**EXERCISE:** Comb through the entries for "agent" and pull out each line that holds it.

**Saved entries:**
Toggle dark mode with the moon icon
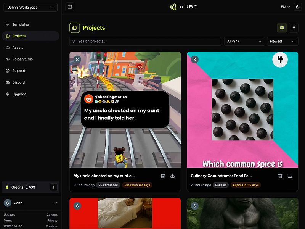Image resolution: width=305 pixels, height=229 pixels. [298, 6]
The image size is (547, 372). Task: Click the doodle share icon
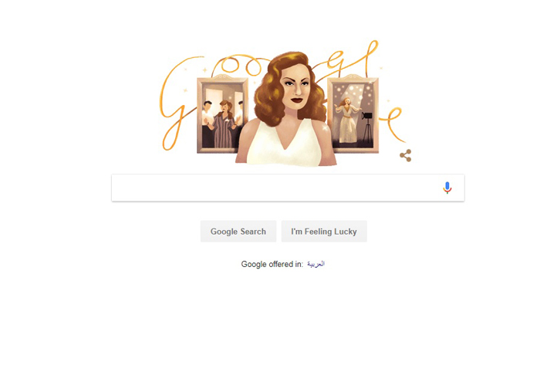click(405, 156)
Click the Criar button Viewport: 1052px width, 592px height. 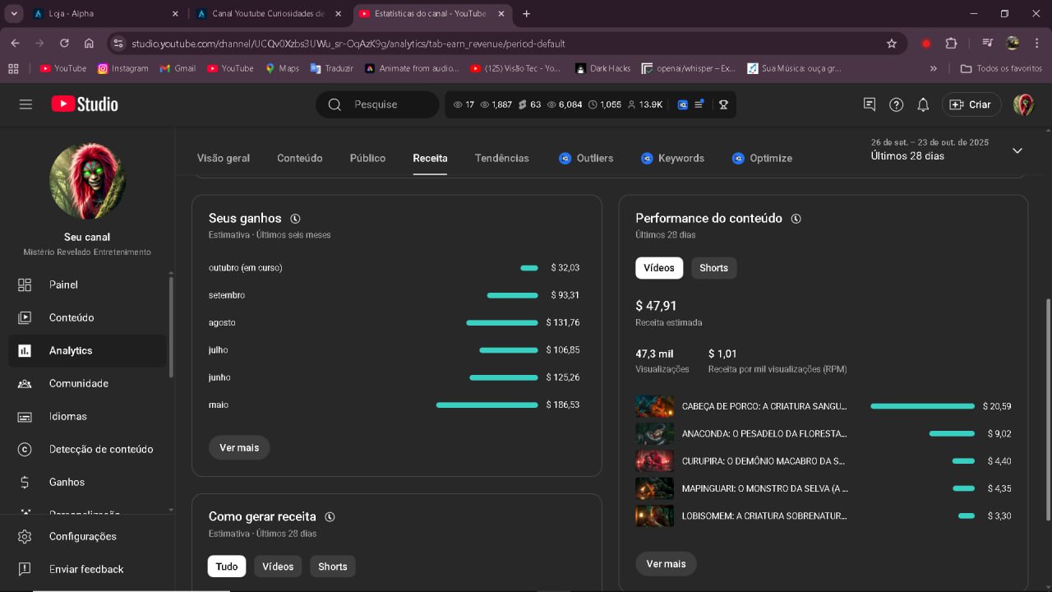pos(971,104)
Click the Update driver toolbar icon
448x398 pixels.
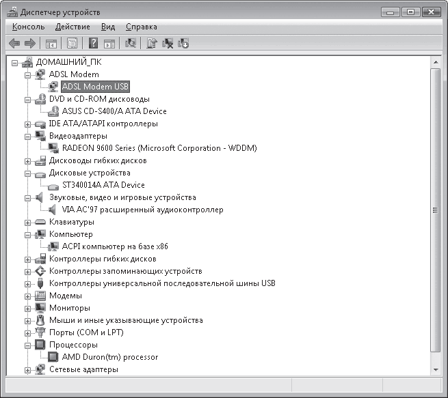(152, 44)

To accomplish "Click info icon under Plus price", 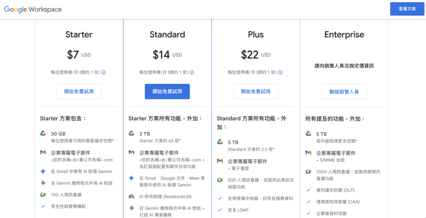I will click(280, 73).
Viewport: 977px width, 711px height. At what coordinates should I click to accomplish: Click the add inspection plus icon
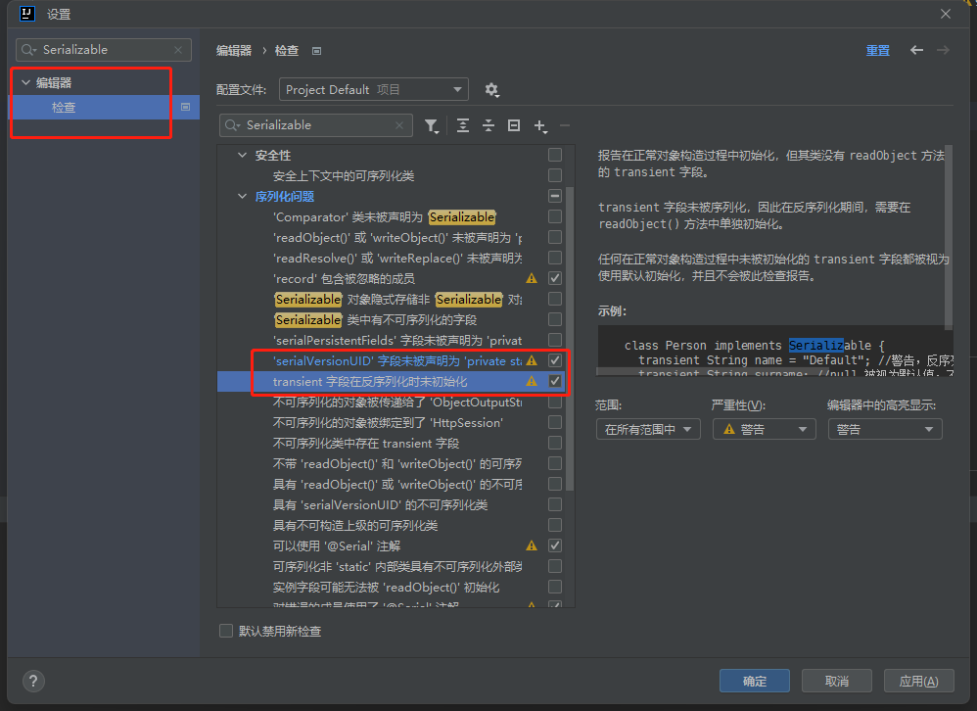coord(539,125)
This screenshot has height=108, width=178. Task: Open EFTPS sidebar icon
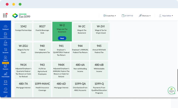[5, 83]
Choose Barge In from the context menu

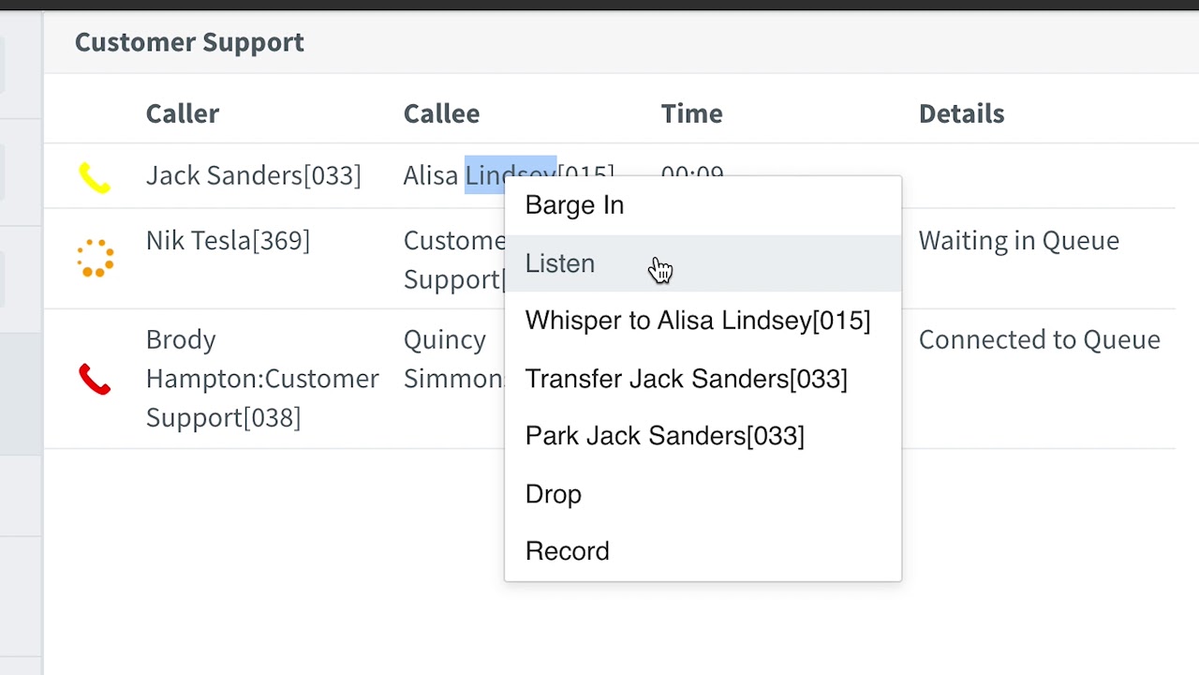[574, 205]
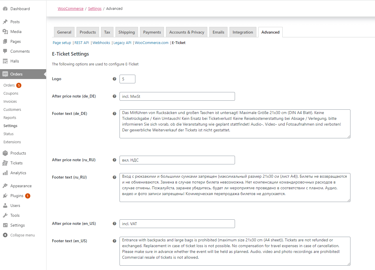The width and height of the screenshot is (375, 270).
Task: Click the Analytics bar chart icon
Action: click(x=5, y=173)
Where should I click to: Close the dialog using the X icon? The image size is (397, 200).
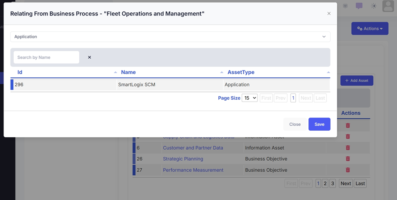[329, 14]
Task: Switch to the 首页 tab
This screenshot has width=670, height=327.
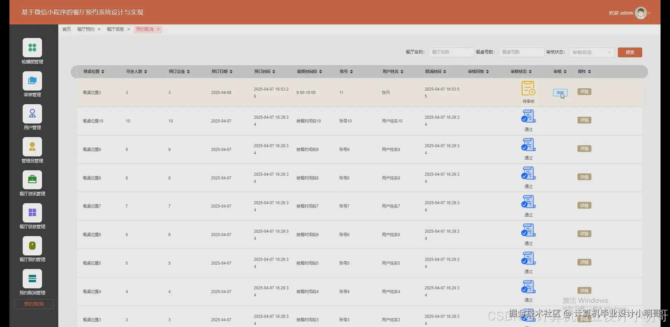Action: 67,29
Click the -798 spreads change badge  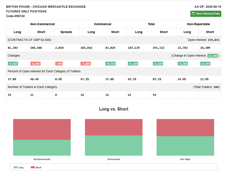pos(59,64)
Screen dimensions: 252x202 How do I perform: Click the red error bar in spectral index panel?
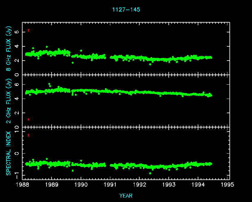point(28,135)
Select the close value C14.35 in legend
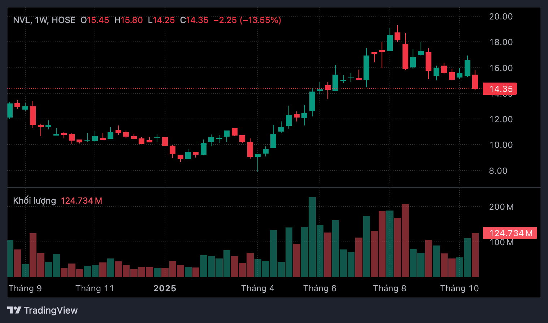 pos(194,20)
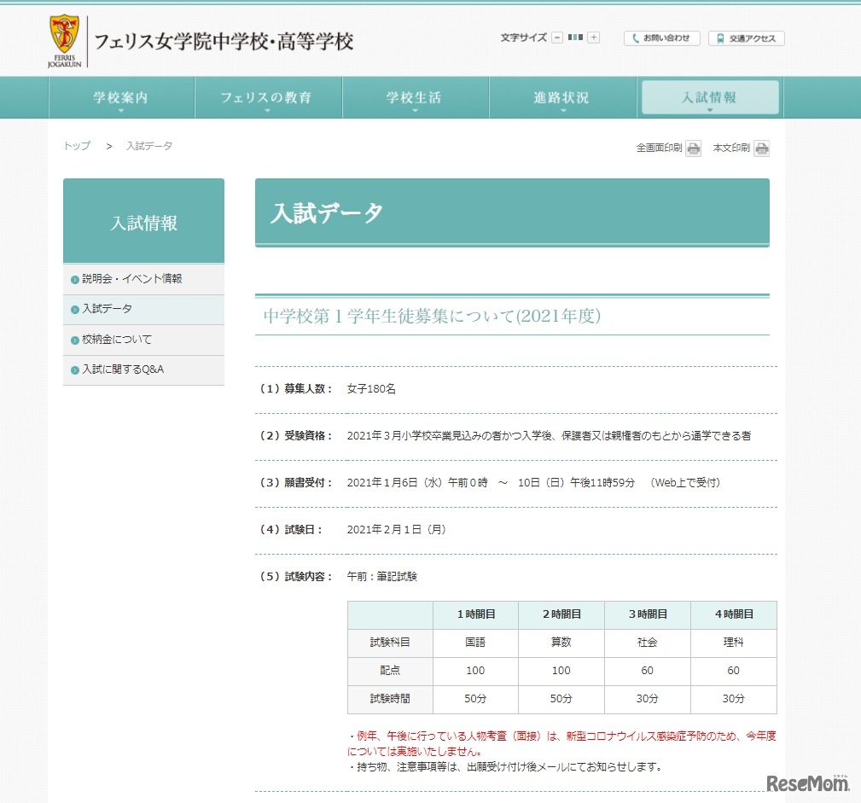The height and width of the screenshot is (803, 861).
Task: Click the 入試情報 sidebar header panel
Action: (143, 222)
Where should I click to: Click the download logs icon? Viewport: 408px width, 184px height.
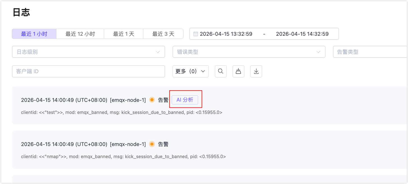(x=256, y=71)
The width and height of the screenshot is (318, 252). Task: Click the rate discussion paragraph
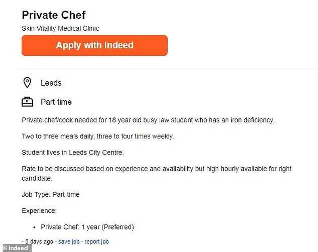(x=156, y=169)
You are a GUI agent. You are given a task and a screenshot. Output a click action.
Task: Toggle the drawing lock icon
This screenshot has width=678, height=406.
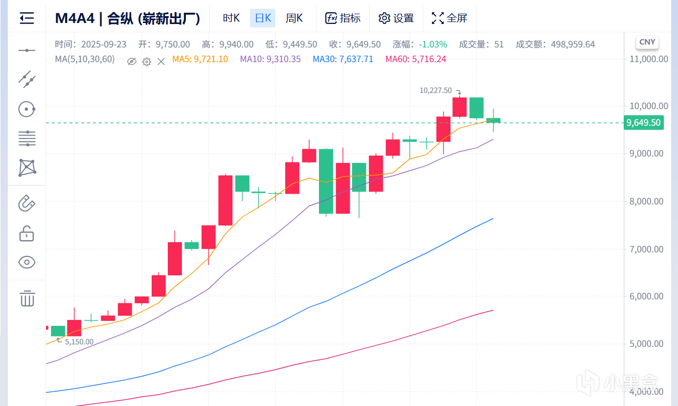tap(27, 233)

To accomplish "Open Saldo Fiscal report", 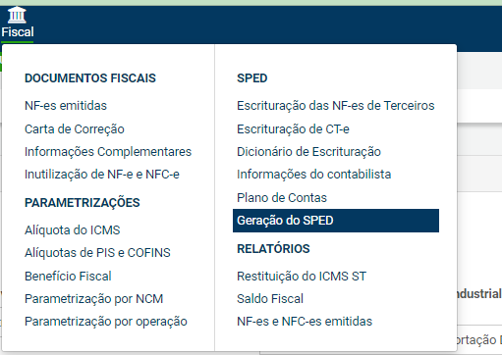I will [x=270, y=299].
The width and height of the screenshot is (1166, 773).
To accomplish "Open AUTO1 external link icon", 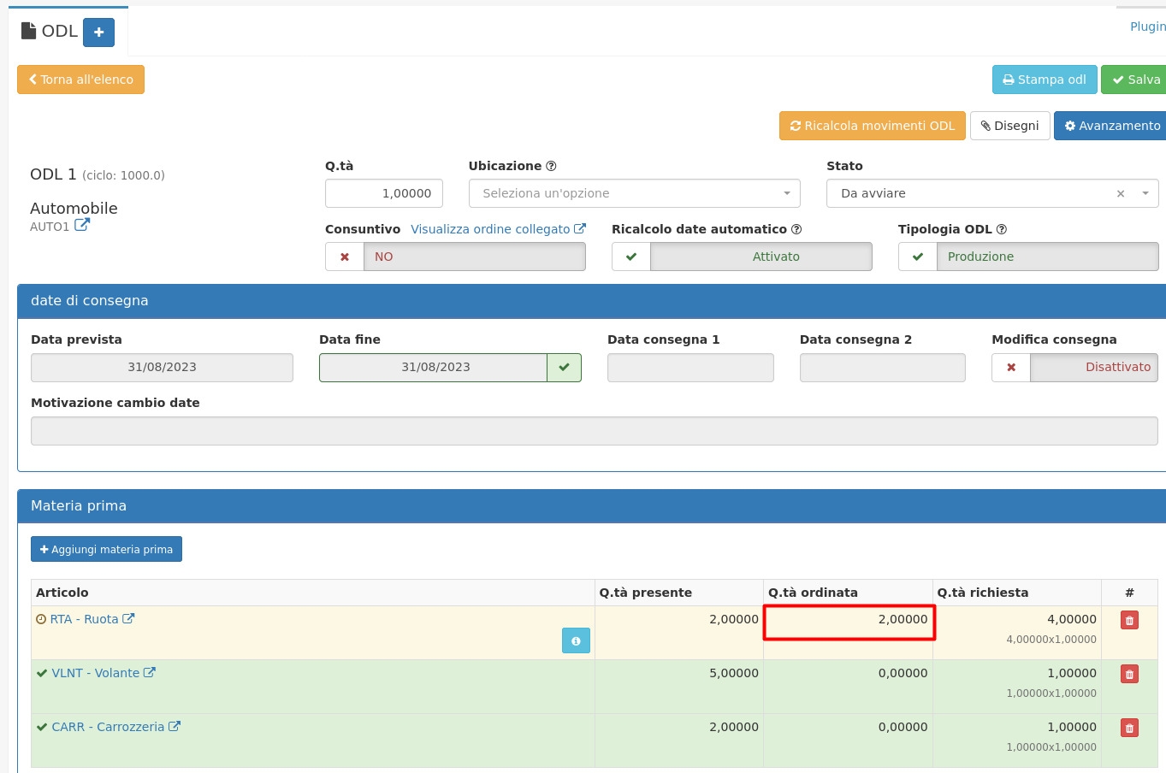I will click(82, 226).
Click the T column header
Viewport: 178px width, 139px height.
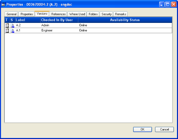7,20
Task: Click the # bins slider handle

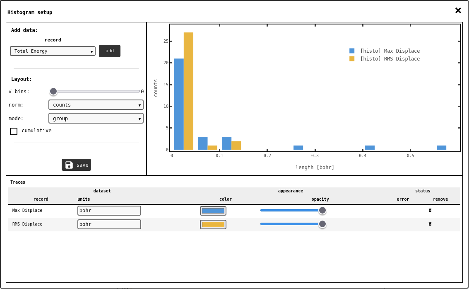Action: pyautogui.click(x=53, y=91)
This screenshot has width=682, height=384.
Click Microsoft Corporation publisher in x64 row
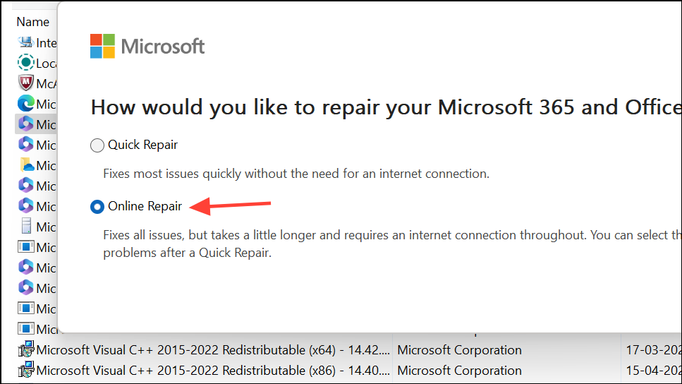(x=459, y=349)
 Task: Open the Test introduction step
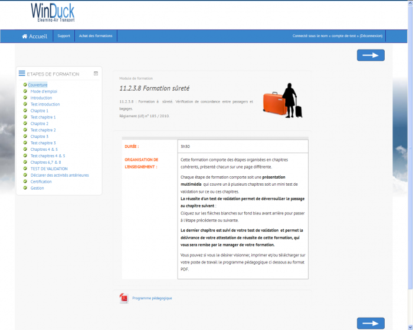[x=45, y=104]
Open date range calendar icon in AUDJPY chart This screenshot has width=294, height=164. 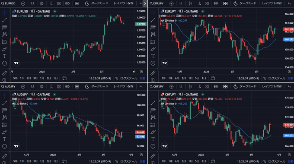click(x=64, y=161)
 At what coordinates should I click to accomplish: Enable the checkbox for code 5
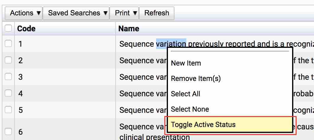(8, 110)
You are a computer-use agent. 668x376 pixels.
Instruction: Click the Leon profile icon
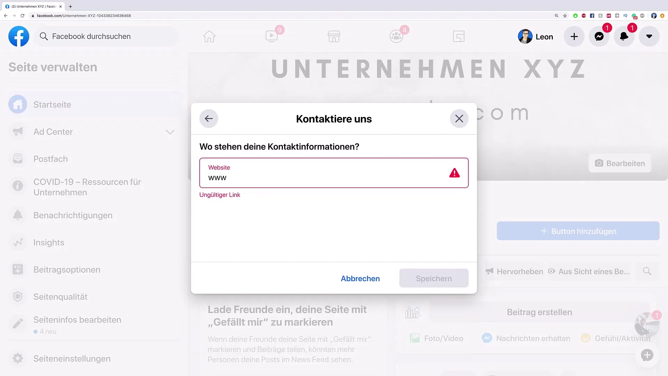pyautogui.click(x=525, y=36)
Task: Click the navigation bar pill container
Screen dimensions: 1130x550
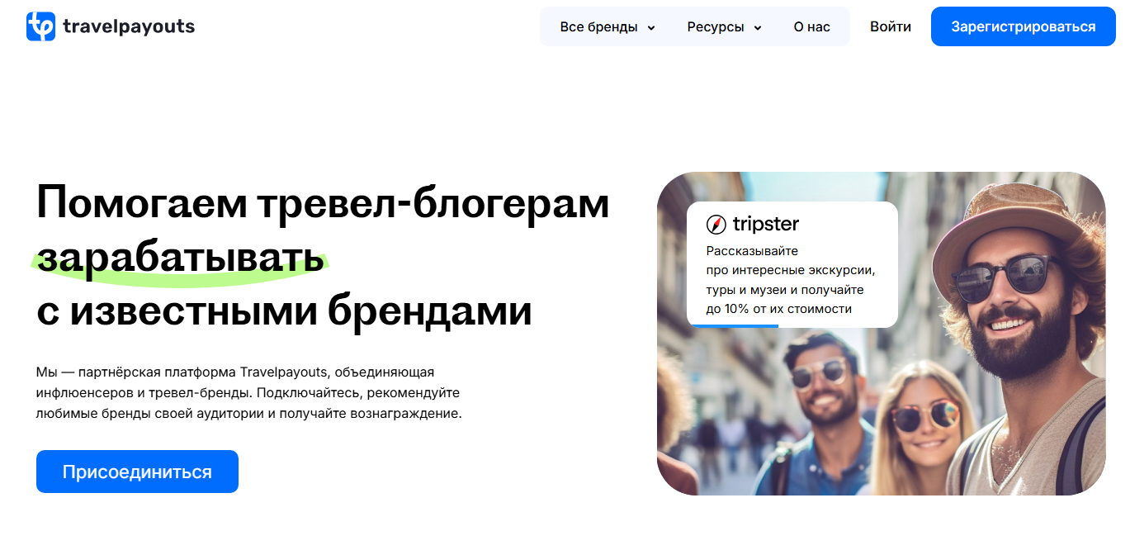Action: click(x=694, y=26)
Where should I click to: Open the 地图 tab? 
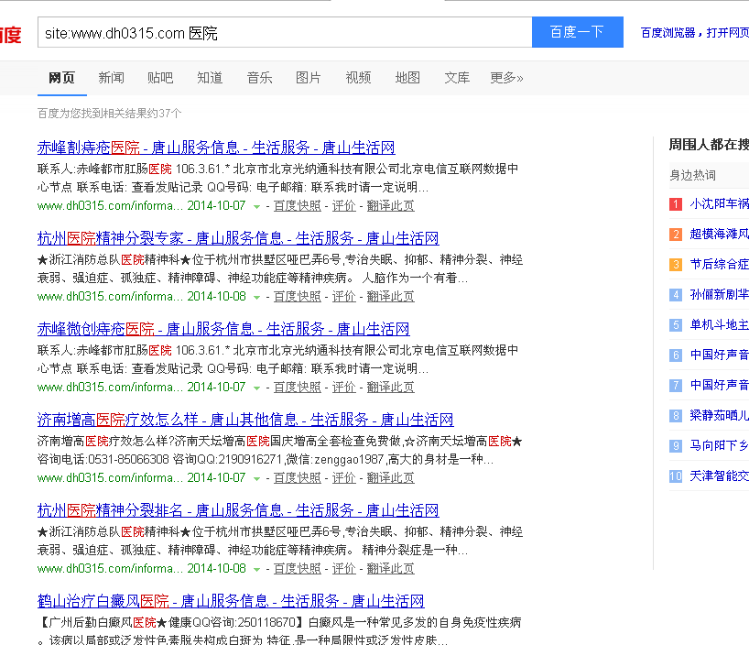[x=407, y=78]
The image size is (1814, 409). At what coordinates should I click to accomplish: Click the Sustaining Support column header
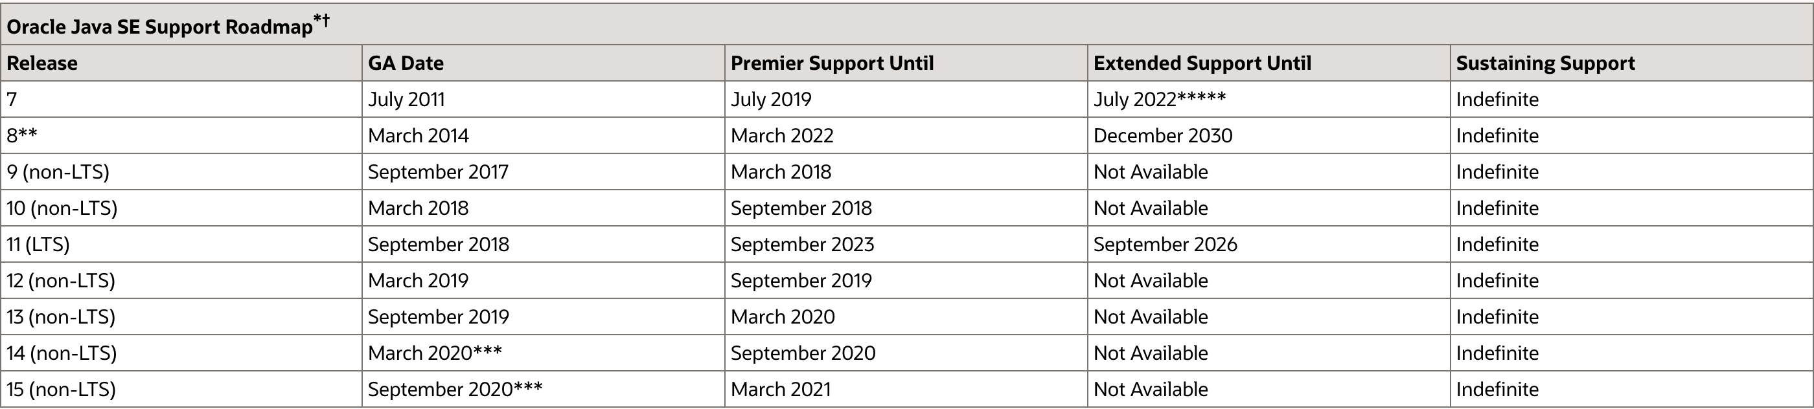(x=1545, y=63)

**SOLUTION FOR THIS PROBLEM:**
You are a GUI agent. You are given a task and a screenshot. Output a click action.
You are a computer-use agent. 668x376 pixels.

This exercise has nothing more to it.